ZENOTME commented on code in PR #349:
URL: https://github.com/apache/iceberg-rust/pull/349#discussion_r1580444775


##########
crates/iceberg/src/transaction.rs:
##########
@@ -121,6 +166,270 @@ impl<'a> Transaction<'a> {
     }
 }
 
+/// FastAppendAction is a transaction action for fast append data files to the 
table.
+pub struct FastAppendAction<'a> {
+    tx: Transaction<'a>,
+
+    parent_snapshot_id: Option<i64>,
+    snapshot_id: i64,
+    schema: Schema,
+    schema_id: i32,
+    format_version: FormatVersion,
+    partition_spec: PartitionSpec,
+    key_metadata: Vec<u8>,
+
+    commit_uuid: String,
+    manifest_id: i64,
+
+    appended_data_files: Vec<DataFile>,
+}
+
+impl<'a> FastAppendAction<'a> {
+    #[allow(clippy::too_many_arguments)]
+    pub(crate) fn new(
+        tx: Transaction<'a>,
+        parent_snapshot_id: Option<i64>,
+        snapshot_id: i64,
+        schema: Schema,
+        schema_id: i32,
+        format_version: FormatVersion,
+        partition_spec: PartitionSpec,
+        key_metadata: Vec<u8>,
+        commit_uuid: String,
+    ) -> Result<Self> {
+        Ok(Self {
+            tx,
+            parent_snapshot_id,
+            snapshot_id,
+            schema,
+            schema_id,
+            format_version,
+            partition_spec,
+            key_metadata,
+            commit_uuid,
+            manifest_id: 0,
+            appended_data_files: vec![],
+        })
+    }
+
+    /// Add data files to the snapshot.
+    pub fn add_data_files(
+        &mut self,
+        data_file: impl IntoIterator<Item = DataFile>,
+    ) -> Result<&mut Self> {
+        self.appended_data_files.extend(data_file);
+        Ok(self)
+    }
+
+    fn generate_manifest_file_path(&mut self) -> String {
+        let manifest_id = self.manifest_id;
+        self.manifest_id += 1;
+        format!(
+            "{}/{}/{}-m{}.{}",
+            self.tx.table.metadata().location(),
+            META_ROOT_PATH,
+            &self.commit_uuid,
+            manifest_id,
+            DataFileFormat::Avro
+        )
+    }
+
+    async fn manifest_from_parent_snapshot(&self) -> Result<Vec<ManifestFile>> 
{
+        if let Some(snapshot) = self.tx.table.metadata().current_snapshot() {
+            let manifest_list = snapshot
+                .load_manifest_list(self.tx.table.file_io(), 
&self.tx.table.metadata_ref())
+                .await?;
+            let mut manifest_files = 
Vec::with_capacity(manifest_list.entries().len());
+            for entry in manifest_list.entries() {
+                // From: 
https://github.com/apache/iceberg-python/blob/659a951d6397ab280cae80206fe6e8e4be2d3738/pyiceberg/table/__init__.py#L2921
+                // Why we need this?
+                if entry.added_snapshot_id == self.snapshot_id {
+                    continue;
+                }
+                let manifest = 
entry.load_manifest(self.tx.table.file_io()).await?;
+                // Skip manifest with all delete entries.

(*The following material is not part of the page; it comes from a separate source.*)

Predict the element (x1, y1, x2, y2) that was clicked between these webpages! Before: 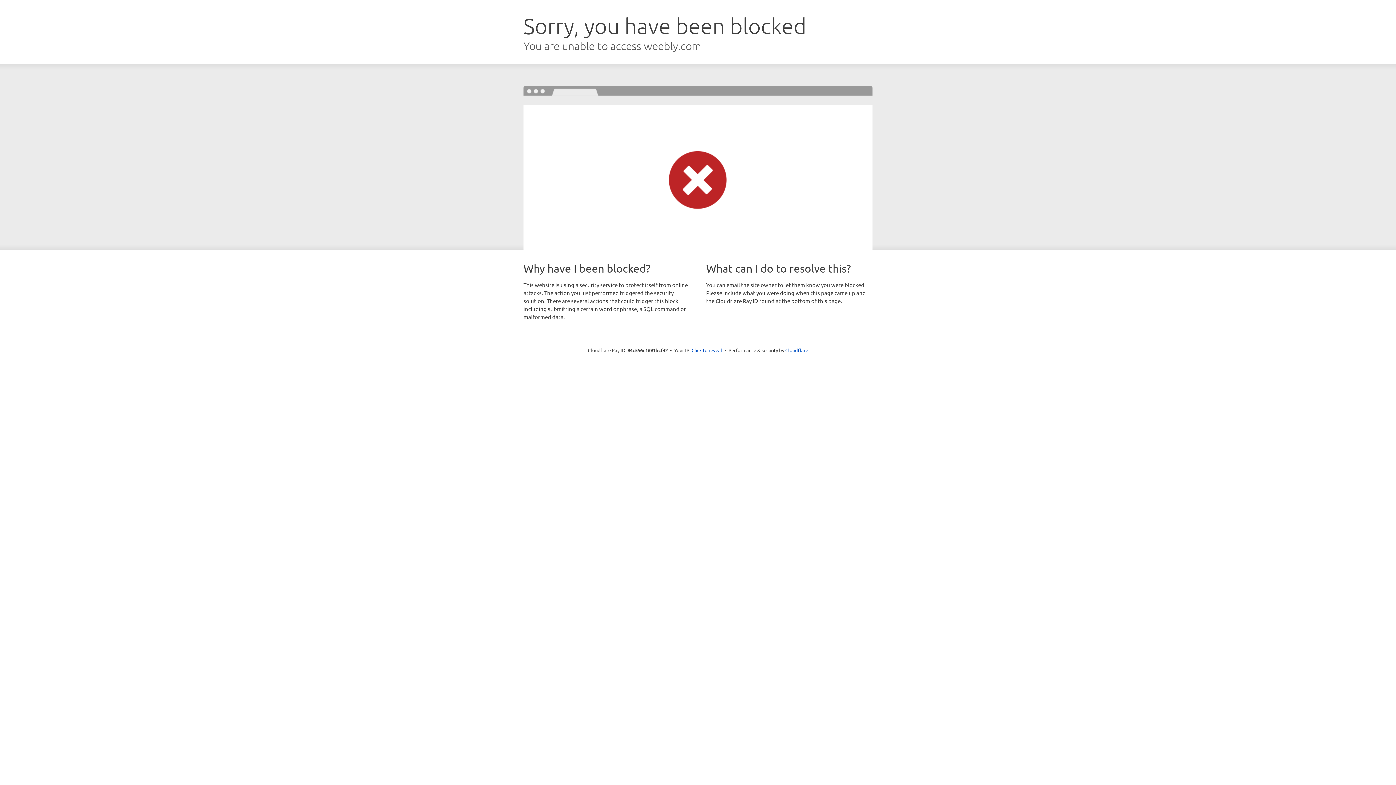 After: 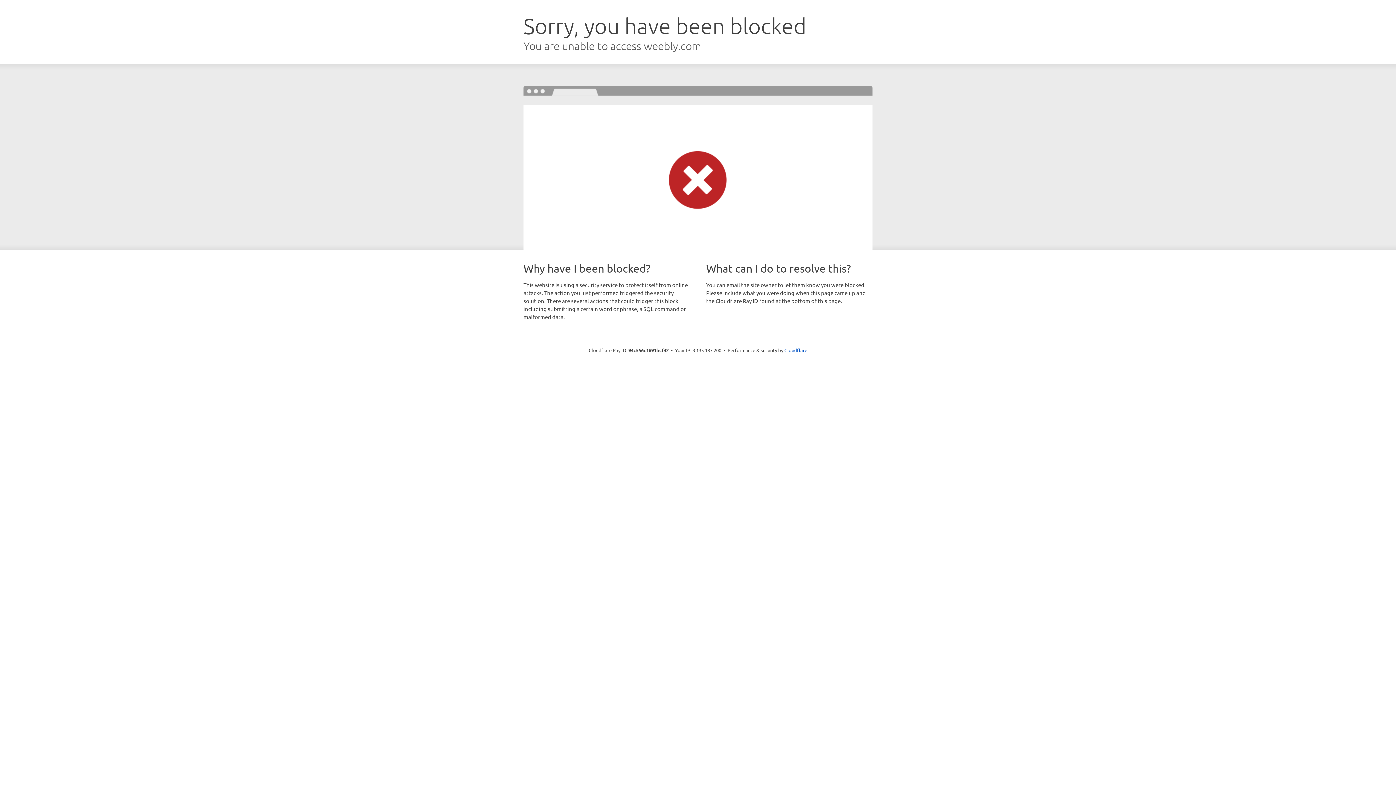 Action: bbox: (691, 346, 722, 353) label: Click to revealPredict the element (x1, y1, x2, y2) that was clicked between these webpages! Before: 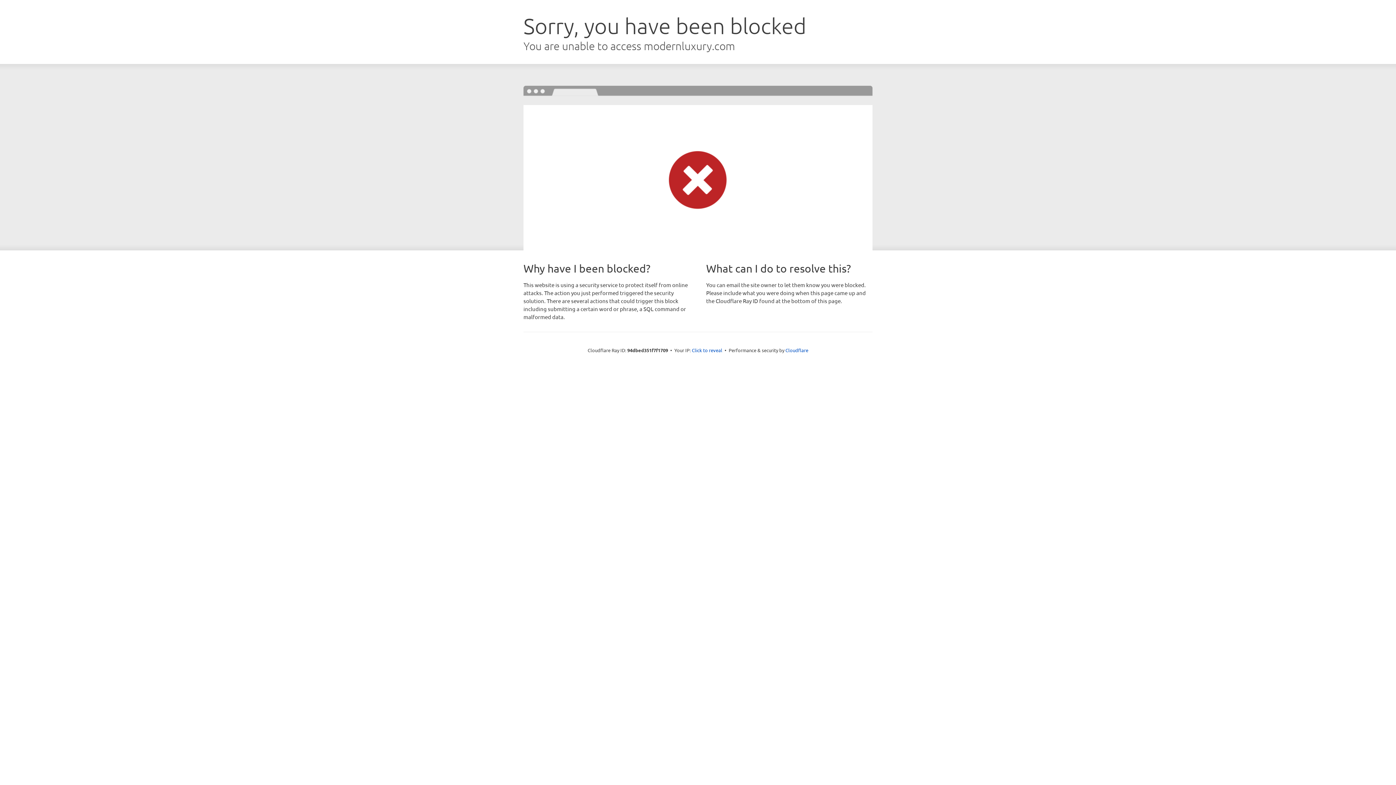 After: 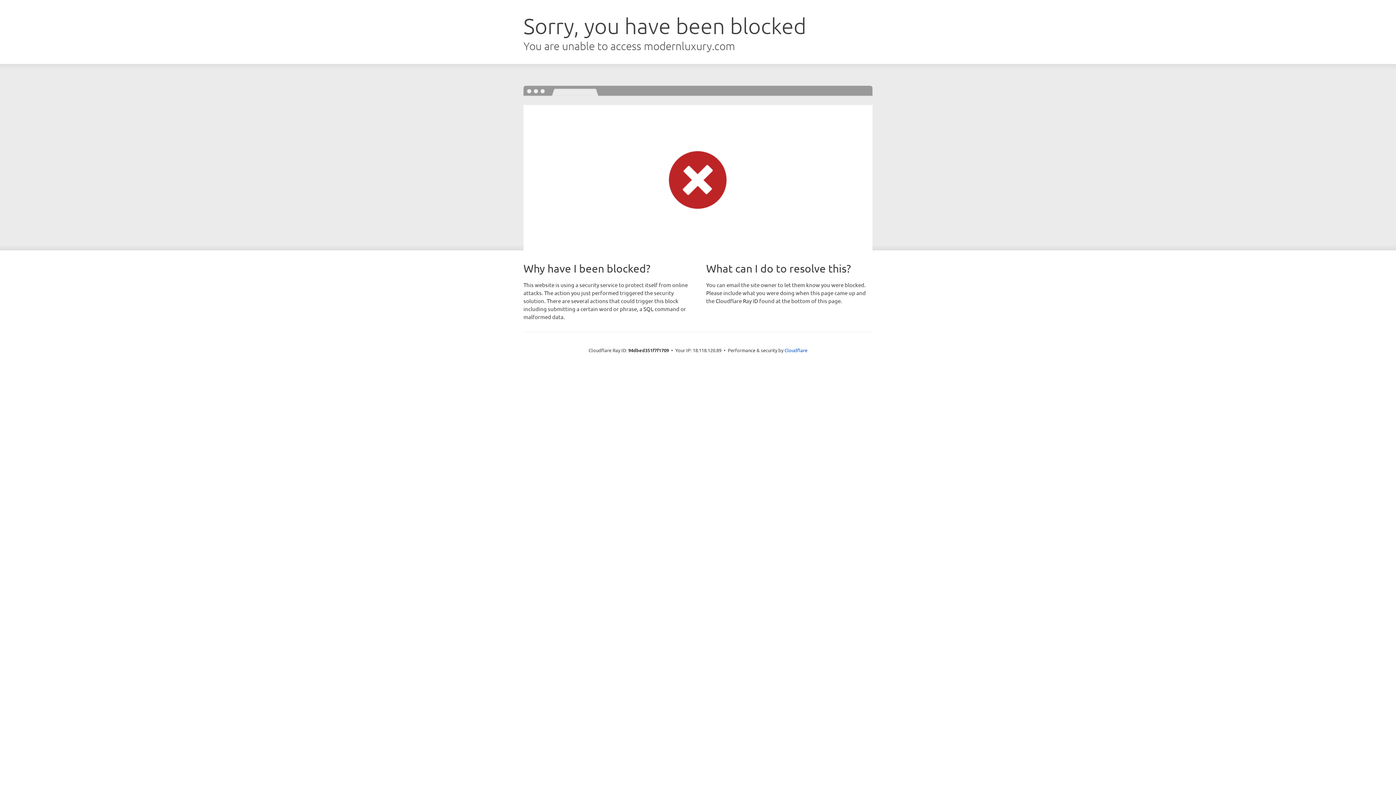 Action: bbox: (692, 346, 722, 353) label: Click to reveal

+                if manifest.entries().iter().all(|entry| !entry.is_alive()) {
+                    continue;
+                }
+                manifest_files.push(entry.clone());
+            }
+            Ok(manifest_files)
+        } else {
+            Ok(vec![])
+        }
+    }
+
+    // Write manifest file for added data files and return the ManifestFile 
for ManifestList.
+    async fn manifest_for_data_file(&mut self) -> Result<ManifestFile> {
+        let appended_data_files = std::mem::take(&mut 
self.appended_data_files);
+        let manifest_entries = appended_data_files
+            .into_iter()
+            .map(|data_file| {
+                ManifestEntry::builder()
+                    .status(crate::spec::ManifestStatus::Added)
+                    .snapshot_id(self.snapshot_id)
+                    .data_file(data_file)
+                    .build()
+            })
+            .collect();
+        let manifest_meta = ManifestMetadata::builder()
+            .schema(self.schema.clone())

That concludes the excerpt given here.